PERSONA DANCING ALL OVER MY SOUL
"I generally just tumble around."

If you relapsed today, please forgive yourself.

The road to recovery is never a straight line. There are twists and turns, it has an ebb and flow much like tide of the ocean. There will be overwhelming days, but you will make it through them one way or another. Remember the progress you’ve made, and keep cresting that hill tomorrow. 

It’s okay if you took a break today.

It’s okay if you didn’t finish the dishes, or you haven’t done your laundry, or you didn’t clean the bathroom. You can’t be productive 100% of the time. You need to take care of yourself, you need to pace yourself and rest when needed so you don’t hurt and exhaust yourself. You’re a valuable and lovely person, and it is not only okay, but necessary for you to take breaks with you need to. Take care of your body, because your body and the person it houses are invaluable.

College Chronicles

Stickers on a chart seems like a juvenile system, but it is a good way of measuring progress, if only for a clear visual model. It’s a big, colorful way to let me know that I went another day where I remembered to take all of my meds and kept my apartment clean to a basic level. =v= If you want, you can make it a source of fulfillment, too. For no reason other than you begin to arbitrarily assign value to things you have to earn, I decided I earn a small sticker for every time I do one of the following: finish a project; unload the dishwasher, fold the laundry AND put it away, shower, some other chore that can be hard without adequate spoons or just in general because life is hard especially when you’re ill. My calendar is full of silly stickers and it helps me clearly see which day of the month I’m on, as well as have visual reassurance that I’m making it through each day, even though there’s a lot to do.

College Chronicles

I started to feel bad for deciding to take the rest of the night off instead of studying. Though why should I? I just submitted the Calculus homework for this week ((due tonight at midnight)), I finished my projected for Words, Voice Movement yesterday ((it’s due tomorrow)), and my last class of the week IS Words, Voice, Movement tomorrow, which ((like I said)) I already did the project for. I’ve done my work for the week, and I have three days of weekend to study my Calculus exam, clean the apartment, and relax. It’s more than enough time. 

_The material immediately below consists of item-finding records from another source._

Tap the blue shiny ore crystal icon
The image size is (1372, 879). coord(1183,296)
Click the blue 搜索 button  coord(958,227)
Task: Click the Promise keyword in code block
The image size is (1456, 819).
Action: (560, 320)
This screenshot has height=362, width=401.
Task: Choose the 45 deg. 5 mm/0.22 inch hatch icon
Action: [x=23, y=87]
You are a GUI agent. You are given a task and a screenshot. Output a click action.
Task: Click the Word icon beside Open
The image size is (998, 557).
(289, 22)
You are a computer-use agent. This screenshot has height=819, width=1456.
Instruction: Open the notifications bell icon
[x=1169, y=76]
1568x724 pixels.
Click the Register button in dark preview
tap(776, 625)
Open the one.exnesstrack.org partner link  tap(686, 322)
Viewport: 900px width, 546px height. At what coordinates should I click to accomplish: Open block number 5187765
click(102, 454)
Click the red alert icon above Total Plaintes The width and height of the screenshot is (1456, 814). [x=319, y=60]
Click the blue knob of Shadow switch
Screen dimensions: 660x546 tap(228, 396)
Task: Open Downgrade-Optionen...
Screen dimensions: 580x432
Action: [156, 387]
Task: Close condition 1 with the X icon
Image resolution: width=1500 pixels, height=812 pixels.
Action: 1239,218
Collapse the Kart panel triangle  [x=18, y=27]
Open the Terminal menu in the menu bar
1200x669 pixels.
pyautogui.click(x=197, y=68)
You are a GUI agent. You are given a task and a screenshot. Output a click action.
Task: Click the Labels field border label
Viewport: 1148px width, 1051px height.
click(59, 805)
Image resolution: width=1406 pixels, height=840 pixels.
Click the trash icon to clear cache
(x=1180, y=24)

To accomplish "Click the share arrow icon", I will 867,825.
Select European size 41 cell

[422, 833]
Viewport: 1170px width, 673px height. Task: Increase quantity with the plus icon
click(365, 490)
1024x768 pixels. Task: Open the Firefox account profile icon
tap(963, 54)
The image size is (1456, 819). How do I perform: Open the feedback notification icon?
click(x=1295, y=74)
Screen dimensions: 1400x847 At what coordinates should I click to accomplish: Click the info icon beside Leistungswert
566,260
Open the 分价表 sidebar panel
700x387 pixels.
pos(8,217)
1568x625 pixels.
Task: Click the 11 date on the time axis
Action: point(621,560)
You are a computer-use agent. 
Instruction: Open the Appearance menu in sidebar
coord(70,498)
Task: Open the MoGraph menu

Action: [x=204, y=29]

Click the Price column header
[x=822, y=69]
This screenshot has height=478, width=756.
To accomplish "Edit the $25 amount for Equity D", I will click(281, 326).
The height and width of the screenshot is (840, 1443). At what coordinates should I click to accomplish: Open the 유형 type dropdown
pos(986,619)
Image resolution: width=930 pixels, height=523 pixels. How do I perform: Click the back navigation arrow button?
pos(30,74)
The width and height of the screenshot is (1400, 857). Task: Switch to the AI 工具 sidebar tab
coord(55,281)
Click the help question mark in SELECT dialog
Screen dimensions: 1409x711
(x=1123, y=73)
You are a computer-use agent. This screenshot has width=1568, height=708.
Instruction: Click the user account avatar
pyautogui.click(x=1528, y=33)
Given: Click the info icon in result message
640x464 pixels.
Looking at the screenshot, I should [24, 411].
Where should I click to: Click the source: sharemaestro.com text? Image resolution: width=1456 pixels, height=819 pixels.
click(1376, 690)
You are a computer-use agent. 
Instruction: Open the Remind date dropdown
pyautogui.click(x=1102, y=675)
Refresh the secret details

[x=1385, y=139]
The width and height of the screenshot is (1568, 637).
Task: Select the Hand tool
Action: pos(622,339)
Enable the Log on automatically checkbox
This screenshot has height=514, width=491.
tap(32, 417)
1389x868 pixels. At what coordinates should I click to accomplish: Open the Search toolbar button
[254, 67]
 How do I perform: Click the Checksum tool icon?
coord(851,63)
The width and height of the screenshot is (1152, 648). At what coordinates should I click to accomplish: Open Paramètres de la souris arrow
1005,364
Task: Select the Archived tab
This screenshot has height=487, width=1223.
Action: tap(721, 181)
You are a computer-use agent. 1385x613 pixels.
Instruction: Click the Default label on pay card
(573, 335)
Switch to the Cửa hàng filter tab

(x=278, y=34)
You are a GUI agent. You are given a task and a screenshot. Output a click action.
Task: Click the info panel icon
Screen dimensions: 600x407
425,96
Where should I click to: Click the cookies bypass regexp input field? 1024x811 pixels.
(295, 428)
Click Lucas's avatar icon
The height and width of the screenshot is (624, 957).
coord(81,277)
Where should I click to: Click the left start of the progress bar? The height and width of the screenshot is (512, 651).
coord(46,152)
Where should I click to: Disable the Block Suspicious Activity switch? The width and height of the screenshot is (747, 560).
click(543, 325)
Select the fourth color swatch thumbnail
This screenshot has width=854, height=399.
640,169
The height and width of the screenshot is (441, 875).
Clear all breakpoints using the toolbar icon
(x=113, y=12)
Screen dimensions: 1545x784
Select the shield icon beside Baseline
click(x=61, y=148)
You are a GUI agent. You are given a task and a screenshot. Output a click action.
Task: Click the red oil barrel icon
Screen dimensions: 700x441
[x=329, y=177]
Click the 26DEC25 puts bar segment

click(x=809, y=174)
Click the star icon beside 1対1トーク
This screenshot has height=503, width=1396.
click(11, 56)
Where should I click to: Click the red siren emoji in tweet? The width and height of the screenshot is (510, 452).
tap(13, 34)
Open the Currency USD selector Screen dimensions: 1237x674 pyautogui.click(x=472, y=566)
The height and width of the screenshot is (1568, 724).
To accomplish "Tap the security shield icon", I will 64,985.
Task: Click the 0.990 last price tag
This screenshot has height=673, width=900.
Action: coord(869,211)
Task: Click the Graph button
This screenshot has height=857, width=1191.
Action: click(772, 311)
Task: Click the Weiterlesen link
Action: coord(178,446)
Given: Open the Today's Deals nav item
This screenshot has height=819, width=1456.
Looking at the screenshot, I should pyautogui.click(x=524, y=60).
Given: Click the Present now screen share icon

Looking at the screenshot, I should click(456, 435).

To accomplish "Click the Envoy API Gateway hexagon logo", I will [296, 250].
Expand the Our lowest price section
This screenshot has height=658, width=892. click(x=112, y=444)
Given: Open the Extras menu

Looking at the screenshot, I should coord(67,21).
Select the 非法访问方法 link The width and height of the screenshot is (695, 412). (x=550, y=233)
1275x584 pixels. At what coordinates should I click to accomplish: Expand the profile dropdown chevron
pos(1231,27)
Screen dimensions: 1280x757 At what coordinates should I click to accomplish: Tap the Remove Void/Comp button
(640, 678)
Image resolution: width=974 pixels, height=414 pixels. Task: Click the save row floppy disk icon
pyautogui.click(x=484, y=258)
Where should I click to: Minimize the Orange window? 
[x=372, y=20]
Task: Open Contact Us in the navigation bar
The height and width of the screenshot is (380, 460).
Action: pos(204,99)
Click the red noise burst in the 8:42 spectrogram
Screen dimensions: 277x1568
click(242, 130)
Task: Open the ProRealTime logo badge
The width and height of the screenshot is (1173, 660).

I shouldn’t feel bad for not pushing myself harder than I need to go. Today I had a sleep attack in Calculus and apparently I was out for fifteen minutes- I’ve been astoundingly productive lately and it’s wonderful, but I need to learn a balance. So I’m going to rest this evening because I got a lengthy Calculus assignment and a tedious research project done with plenty of time to spare before their deadlines. I shouldn’t feel bad for not pushing myself harder than I need to go.